Ce système défensif est, avant tout, l'aveux officieux du déclin démographique, politique et économique de la France. Que reste-t-il de cette France révolutionnaire, triomphante et arrogante, qui imposait ses idées à l'Europe? Elle est désormais contrainte de se cacher derrière un "mur " pour survivre.
Fort de Vaux au coeur de la bataille de Verdun

Le fort de Souville en 1916. Le fort, réarmé, ne sera pas pris
Et quel "mur"!
Alors qu'une grande partie des ouvrages est à peine sortie de terre, trois découvertes majeures vont remettre en cause les principes techniques même, ayant régi la construction de toutes ces fortifications.
Enfin, ces forts se retrouveront, bien malgré eux, au centre de la plus terrible bataille de la première Guerre Mondiale, alors qu'ils ont été déclassés depuis le 5 août 1915 et n'ont plus ni artillerie ni garnison et sont même en voie de destruction. L'utilisation, plus que discutable, de ce dispositif défensif, pendant le conflit, va laisser dans l'inconscient collectif un profond traumatisme avec un sentiment de terrible gâchis,  ne faisant que renforcer la forte valeur négative attachée à ce dispositif et allant  jusqu'à la volonté d'oublier.

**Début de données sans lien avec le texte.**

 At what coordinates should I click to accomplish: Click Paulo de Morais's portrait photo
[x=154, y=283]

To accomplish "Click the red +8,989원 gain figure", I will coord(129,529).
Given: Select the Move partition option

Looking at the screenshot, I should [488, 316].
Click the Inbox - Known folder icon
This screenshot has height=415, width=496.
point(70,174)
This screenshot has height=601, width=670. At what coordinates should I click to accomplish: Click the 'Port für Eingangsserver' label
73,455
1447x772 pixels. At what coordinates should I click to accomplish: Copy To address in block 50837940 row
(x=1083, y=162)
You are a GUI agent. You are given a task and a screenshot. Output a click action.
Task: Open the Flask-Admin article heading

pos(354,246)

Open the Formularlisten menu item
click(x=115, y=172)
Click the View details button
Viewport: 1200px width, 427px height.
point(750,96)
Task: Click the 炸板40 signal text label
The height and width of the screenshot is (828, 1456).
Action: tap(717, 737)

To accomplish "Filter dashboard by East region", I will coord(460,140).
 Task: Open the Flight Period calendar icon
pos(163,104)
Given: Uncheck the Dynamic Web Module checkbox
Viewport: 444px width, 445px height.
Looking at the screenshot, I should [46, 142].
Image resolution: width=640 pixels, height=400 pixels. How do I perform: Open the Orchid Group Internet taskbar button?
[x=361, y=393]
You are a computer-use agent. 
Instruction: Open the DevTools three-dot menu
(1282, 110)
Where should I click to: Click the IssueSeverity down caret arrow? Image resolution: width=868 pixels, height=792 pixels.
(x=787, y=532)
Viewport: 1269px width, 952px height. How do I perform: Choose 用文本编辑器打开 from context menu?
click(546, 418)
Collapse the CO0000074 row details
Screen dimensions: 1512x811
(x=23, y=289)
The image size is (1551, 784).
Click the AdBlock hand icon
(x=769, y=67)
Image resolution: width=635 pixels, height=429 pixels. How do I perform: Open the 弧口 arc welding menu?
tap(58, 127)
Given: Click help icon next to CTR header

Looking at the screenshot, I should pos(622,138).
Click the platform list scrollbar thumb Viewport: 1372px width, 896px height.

Mais gardons nous de tout jugement hâtif, car,  le système Séré de Rivières est avant tout un système dissuasif inachevé. Quel fût l'impacte de ce dispositif sur les plans de l'invasion Allemande en 1914? Difficile à dire.
Force est de constater que les Allemands éviteront d'affronter le rideau de fer ,  Meuse moyenne et basse Vosges, en le contournant par le Nord de la France, dont le dispositif défensif était resté innachevé. La violation de la neutralité de la Belgique précipita l'Angleterre dans le conflit au côté de la France et déclencha la désapprobation de la communauté internationnale, qui, à terme, va isoler l'Allemagne avec les conséquences que l'on connaît.
Alors que le plan Schliffen s'essouffle sur la Marne, la 5ème armée allemande tente de contourner Verdun par le Sud, pour prendre à revers la 3ème armée française.
Pour cela, elle doit forcer le rideau défensif. Le fort du Troyon, bien que fortement ébranlé par les bombardements, ne sera jamais pris, ruinant cette contre offensive.
Par contre, le 25 septembre 1914, le fort du camp des Romains ne tiendra que 3 heures, entraînant l'occupation de St Mihiel jusqu'en 1918.
Que penser de la bataille des forts de Verdun en 1916-1917! Le fort de Vaux, déclassé depuis 1915 et sans artillerie, résistera 7 jours à d'hallucinants bombardements (près de 23 000 obus seront tirés sur le fort et ses alentours). Les autres forts et ouvrages annexes, après avoir été précipitament réarmés, ne seront jamais pris et resteront opérationnels malgré un déluge de feu ( exemple: le fort de Tavannes, le 10 juillet 1916, ne recevra pas moins de 14 000 projectiles de tous calibres).

Quoi qu'il en soit, et quoi qu'on en pense, ce dispositif est une réalité de notre histoire!
Des hommes ont souffert, la peur au ventre, dans ces lieux devenus insalubres par les bombardements, au milieu des blessés et des morts, dans le fracas hallucinant des 300 et 400 mm qui ébranlaient tout l'édifice, et résonnaient de galeries en galeries, dans un interminable échos qui rendait fou.
Qui s'en souvient... Et pourtant, malgrè une exploitation cahotique, incohérante et inadaptée, il permit  malgré tout, de palier, en partie, aux faiblesses de l'armée Française.